O ministro do Supremo Tribunal Federal, André Mendonça, determinou nesta segunda-feira (23) que o presidente do Congresso Nacional, Davi Alcolumbre, adote em até 48 horas as medidas necessárias para prorrogar os trabalhos da Comissão Parlamentar Mista de Inquérito (CPMI) do INSS. A comissão apura um esquema bilionário de fraudes contra aposentados e pensionistas. A decisão liminar foi tomada após mandado de segurança apresentado por parlamentares.
Na avaliação do ministro, houve omissão por parte da presidência do Congresso ao não dar andamento ao pedido de extensão da CPMI, mesmo com o requerimento tendo o apoio de mais de um terço dos deputados e senadores. Segundo Mendonça, essa conduta compromete um direito constitucional assegurado às minorias parlamentares, que é o de instaurar e dar continuidade a investigações.
A decisão foi tomada às vésperas do encerramento previsto da comissão, marcado para 28 de março. Para o ministro, a urgência se justifica para evitar que a investigação perca seu objeto. Parlamentares argumentaram que a demora impediria o avanço das apurações sobre o esquema no INSS.

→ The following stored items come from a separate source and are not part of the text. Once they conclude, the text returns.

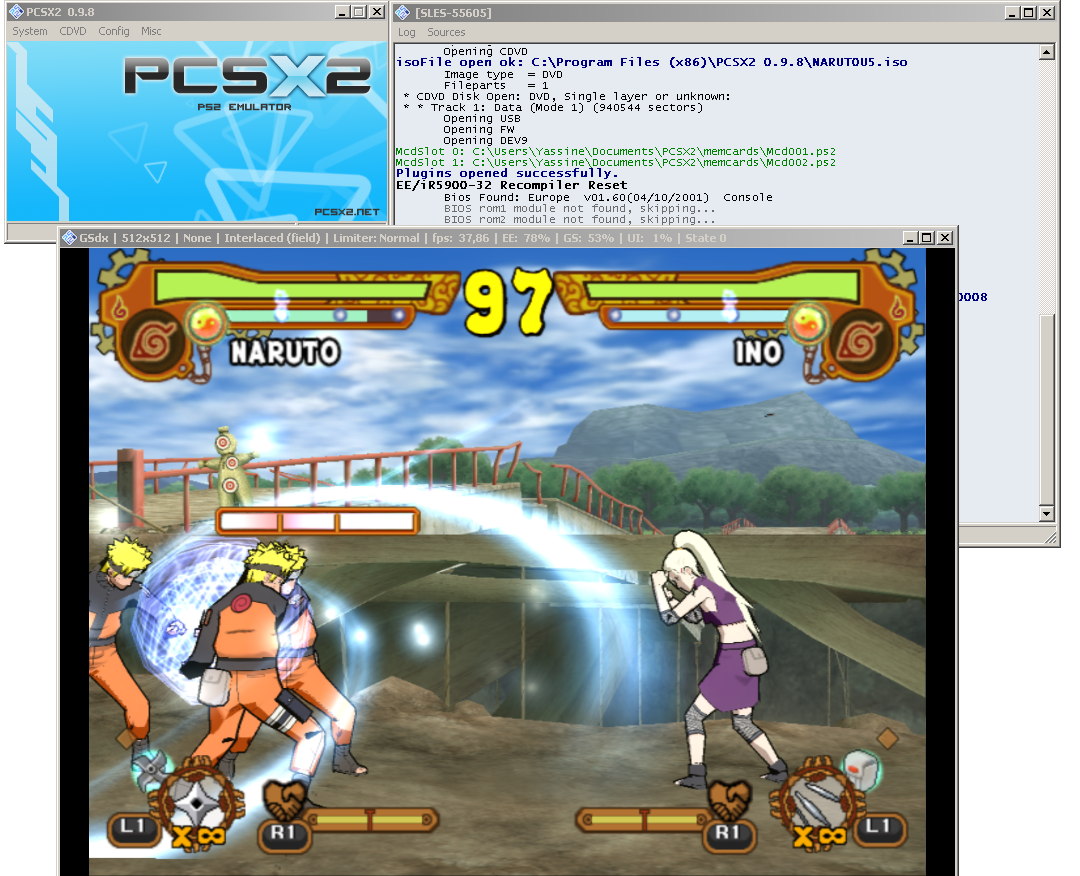Open the Log menu in console window
The image size is (1080, 876).
tap(407, 32)
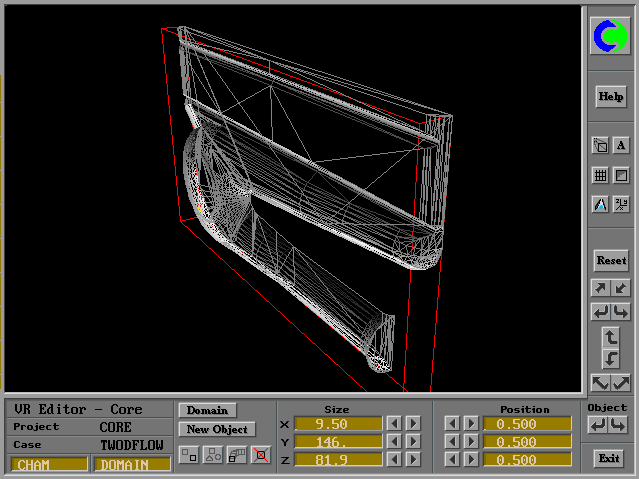Click the letter A text icon

(621, 145)
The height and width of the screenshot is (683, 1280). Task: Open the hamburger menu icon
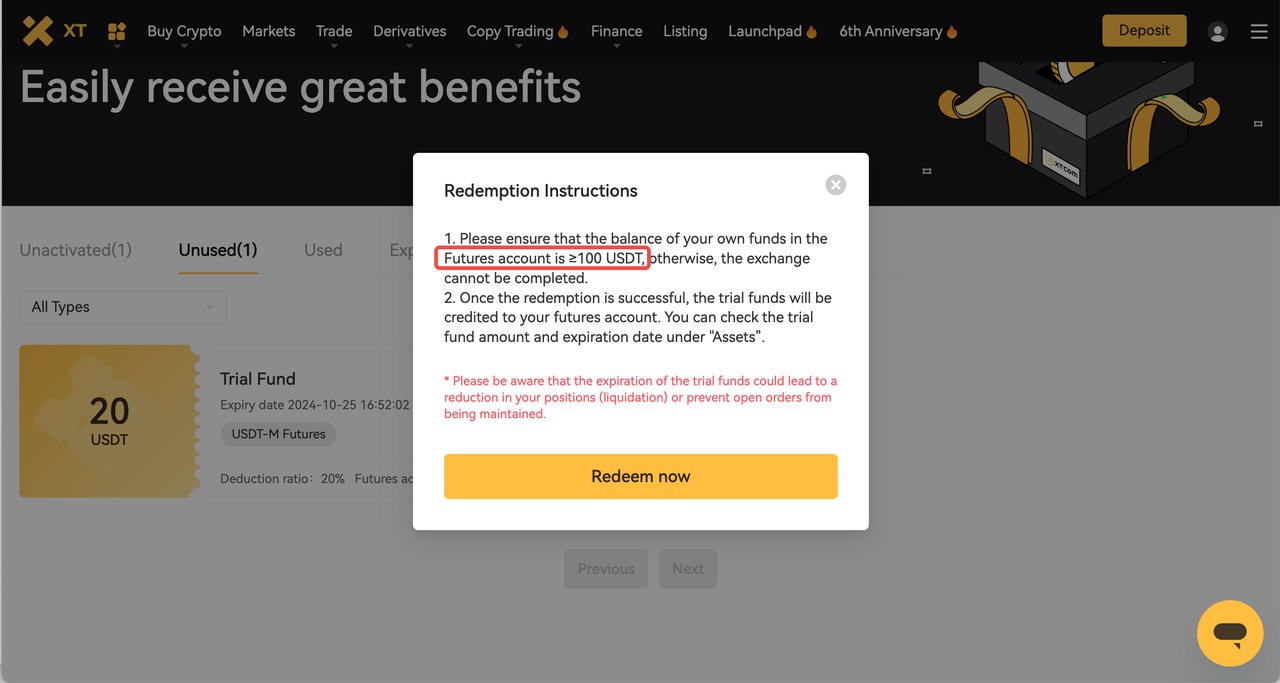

Mendonça destacou ainda que a Constituição garante às minorias o poder de fiscalização por meio de comissões de inquérito e que não cabe à cúpula do Legislativo avaliar politicamente a conveniência da prorrogação quando os requisitos formais estão cumpridos. Ele também determinou que, em caso de descumprimento, o pedido de extensão será considerado automaticamente efetivado, permitindo que a CPMI continue seus trabalhos pelo período solicitado, que pode chegar a 120 dias.
O ministro ressaltou que a atuação do STF, nesses casos, não configura interferência indevida entre os Poderes, mas sim a preservação das regras constitucionais e do funcionamento democrático. A decisão ainda será analisada pela Segunda Turma da Corte, mas já tem validade imediata e deve ser cumprida pelo Congresso Nacional.